Animal Testing 101
Right now, millions of mice, rats, rabbits, primates, cats, dogs, and other animals are locked inside cold, barren cages in laboratories across the country. They languish in pain, ache with loneliness, and long to roam free and use their minds.
Instead, all they can do is sit and wait in fear of the next terrifying and painful procedure that will be performed on them. The stress, sterility and boredom causes some animals to develop neurotic behaviors such incessantly spinning in circles, rocking back and forth and even pulling out their own hair and biting their own skin. They shake and cower in fear whenever someone walks past their cages and their blood pressure spikes drastically. After enduring lives of pain, loneliness and terror, almost all of them will be killed.
More than 100 million animals every year suffer and die in cruel chemical, drug, food, and cosmetics tests as well as in biology lessons, medical training exercises, and curiosity-driven medical experiments at universities. Exact numbers aren’t available because mice, rats, birds, and cold-blooded animals—who make up more than 95 percent of animals used in experiments—are not covered by even the minimal protections of the Animal Welfare Act and therefore go uncounted. To test cosmetics, household cleaners, and other consumer products, hundreds of thousands of animals are poisoned, blinded, and killed every year by cruel corporations. Mice and rats are forced to inhale toxic fumes, dogs are force-fed pesticides, and rabbits have corrosive chemicals rubbed onto their skin and eyes. Many of these tests are not even required by law, and they often produce inaccurate or misleading results. Even if a product harms animals, it can still be marketed to consumers.

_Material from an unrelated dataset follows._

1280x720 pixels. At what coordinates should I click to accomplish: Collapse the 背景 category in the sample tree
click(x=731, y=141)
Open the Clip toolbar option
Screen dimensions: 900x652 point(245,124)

Cruel and deadly toxicity tests are also conducted as part of massive regulatory testing programs that are often funded by U.S. taxpayers’ money. The Environmental Protection Agency, the Food and Drug Administration, the National Toxicology Program, and the Department of Agriculture are just a few of the government agencies that subject animals to painful and crude tests.

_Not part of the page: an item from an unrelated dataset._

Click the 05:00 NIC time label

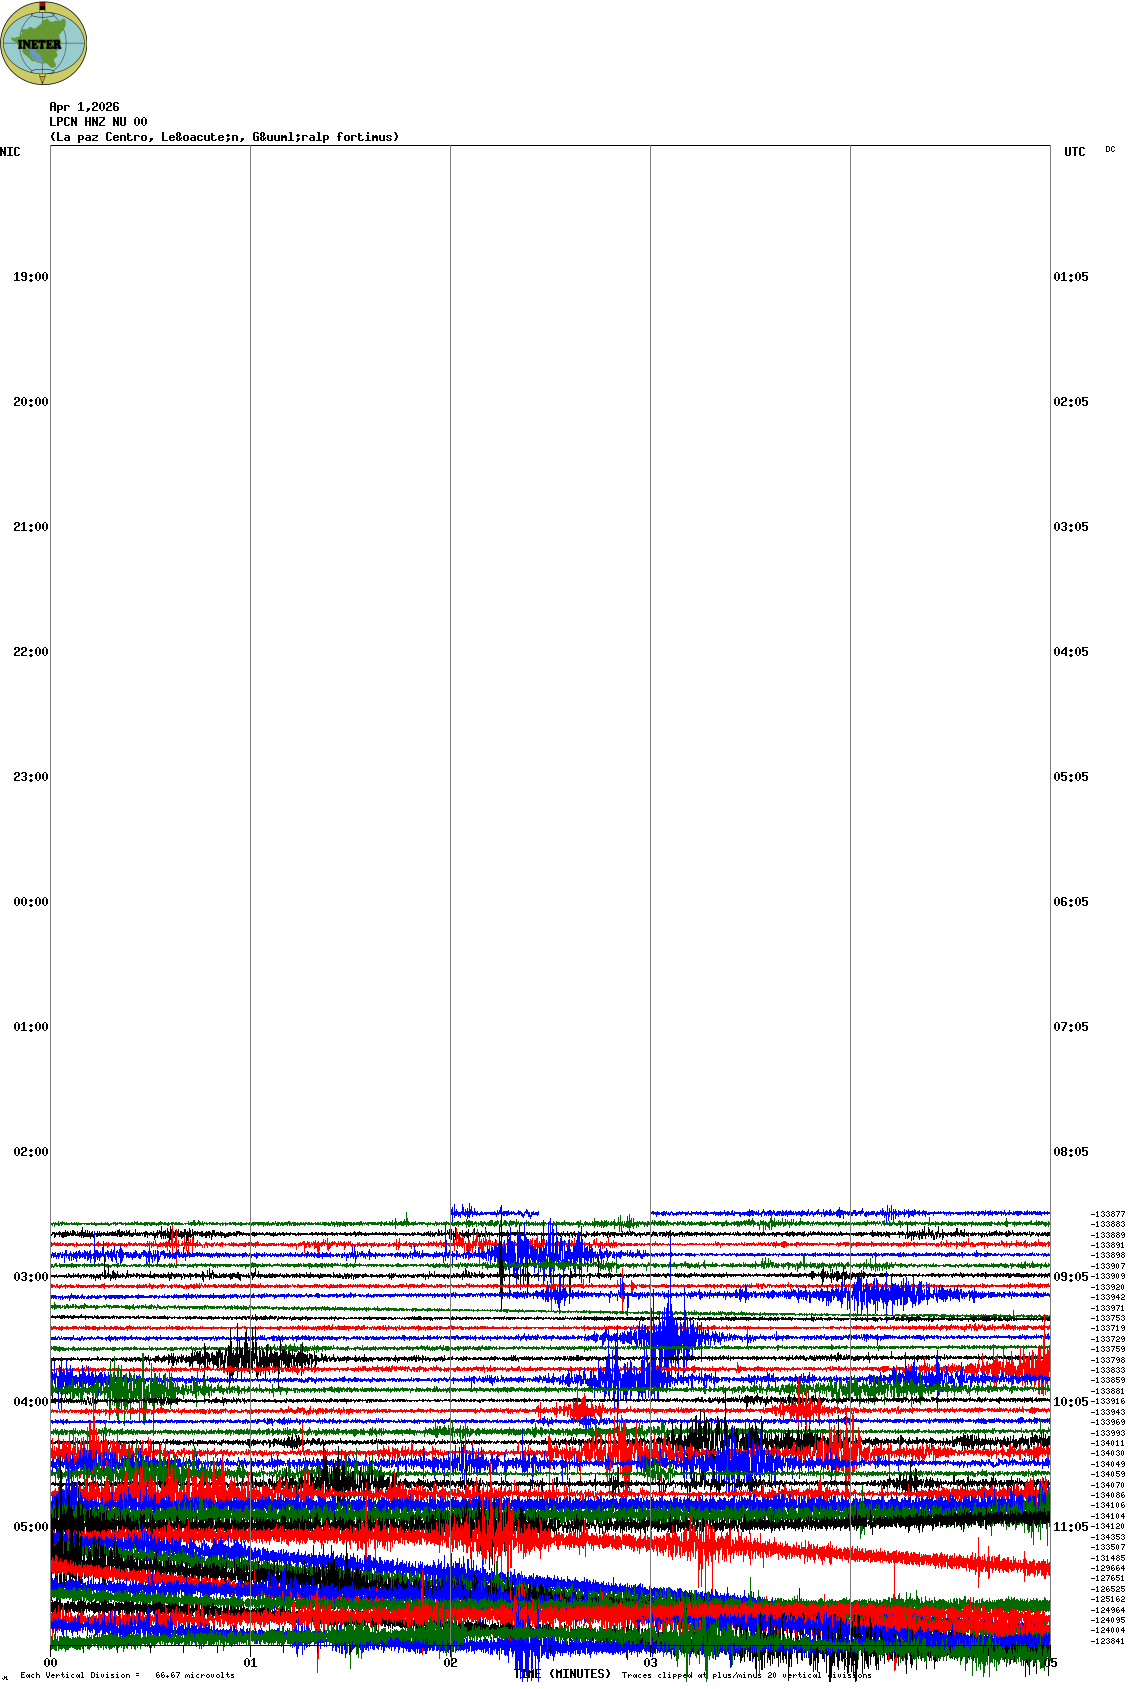pos(30,1527)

The federal government and many health charities waste precious dollars from taxpayers and generous donors on cruel and misleading animal experiments at universities and private laboratories instead of spending them on promising clinical, in vitro and epidemiological studies that are actually relevant to humans.
Millions of animals also suffer and die for classroom biology experiments and dissection, even though modern alternatives have repeatedly been shown to teach students better, save teachers time, and save schools money.

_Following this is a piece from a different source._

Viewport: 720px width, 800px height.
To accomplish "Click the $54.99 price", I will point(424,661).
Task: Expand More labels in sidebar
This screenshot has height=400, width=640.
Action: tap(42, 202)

Each of us can help save animals from suffering and death in experiments by demanding that our alma maters stop experimenting on animals, by buying cruelty-free products, by donating only to charities that don’t experiment on animals, by requesting alternatives to animal dissection and by demanding the immediate implementation of humane, effective non-animal tests by government agencies and corporations.
PETA’s extensive worldwide campaign to expose and end the use of animals in experiments is wide-ranging. In addition to our well-known groundbreaking undercover work and colorful advocacy campaigns to educate the public, with the help of our members and supporters we push government agencies to stop funding and conducting experiments on animals; encourage pharmaceutical, chemical, and consumer products companies to replace tests on animals with more effective non-animal methods; help students and teachers end dissection in the classroom; fund humane non-animal research; publish scientific papers; and urge health charities not to invest in dead-end tests on animals. Our staff is working on these issues, and this multifaceted approach yields scores of victories for animals locked in laboratories every year.